Filed under: Music | Tags: electronica, japanese music, technopop, video game music, yellow magic orchestra
Seeing as we’re having us a video game themed week over at my blog Persona Don Dada, (check out my list of my top 10 video game songs) I’d be remiss not to head on over to Killer Pop and tell you about Japan’s greatest electronica band: Yellow Magic Orchestra.
YMO formed in 1978 by Haruomi Hosono, Yukihiro Takahashi and Ryuichi Sakamoto. Ex-hippies Hosono and Takahashi were already popular musicians in Japan, having played in the bands Happy End and the Sadistic Mika Band; Sakamoto would go on to prominence following the dissolution of YMO as a film composer, scoring Bernardo Bertolucci’s Oscar-winning film The Last Emperor.

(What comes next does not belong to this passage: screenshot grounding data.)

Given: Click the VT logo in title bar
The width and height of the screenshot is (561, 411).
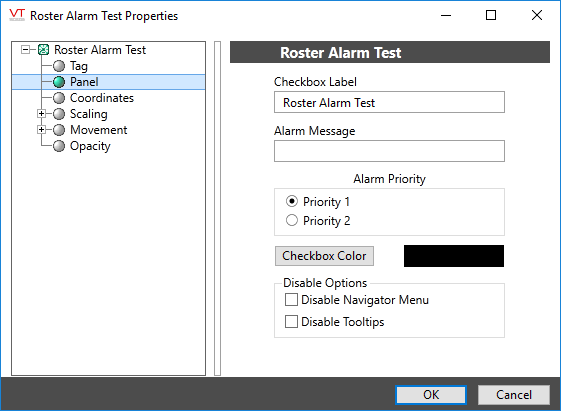Looking at the screenshot, I should [17, 15].
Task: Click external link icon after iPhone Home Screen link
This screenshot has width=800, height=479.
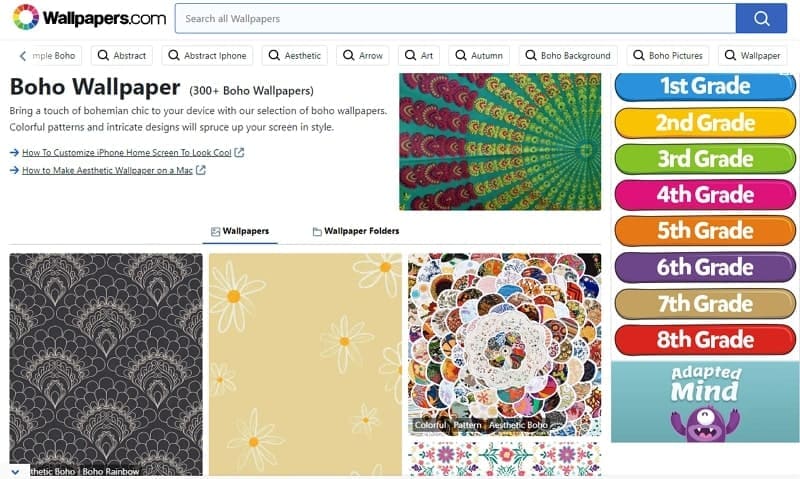Action: [239, 152]
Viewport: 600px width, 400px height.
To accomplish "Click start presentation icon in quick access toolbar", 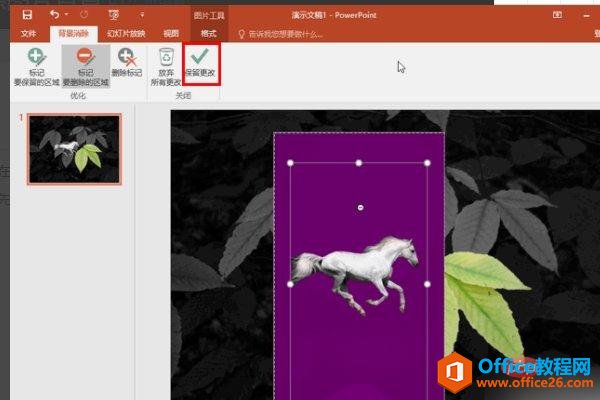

In the late-’70s, when the trio embarked on YMO, they saw it as a one-off gig until their debut became a surprise hit. YMO pioneered early digital synthesizers and samplers and basically invented a brand of synthpop that became known as technopop in Japan. You can hear the big debt the band owes to Kraftwerk, but there’s no denying that YMO were much more playful than their emotionless German counterparts.
The first video (above), “Computer Games/Firecracker,” is a medley from the band’s self-titled debut album. “Computer Games” was a then-cutting edge sound collage of bleeps and pings and various other noises that resemble a clusterfuck of early arcade games. Sakamoto himself saw the unique promise of early video game music and released a solo record entitled Video Game Music that featured mixed and edited game music and sounds. About 2 minutes in the track explodes into a robotic cover of Martin Denny’s “Firecracker”. I can’t verify where the video comes from or if it’s official, but its look definitely fits.
The second song, “Nice Age” from the album ×8 Multiplies, finds the band at a poppier stage. The clip is from a live 1980 show at the legendary Nippon Budokon.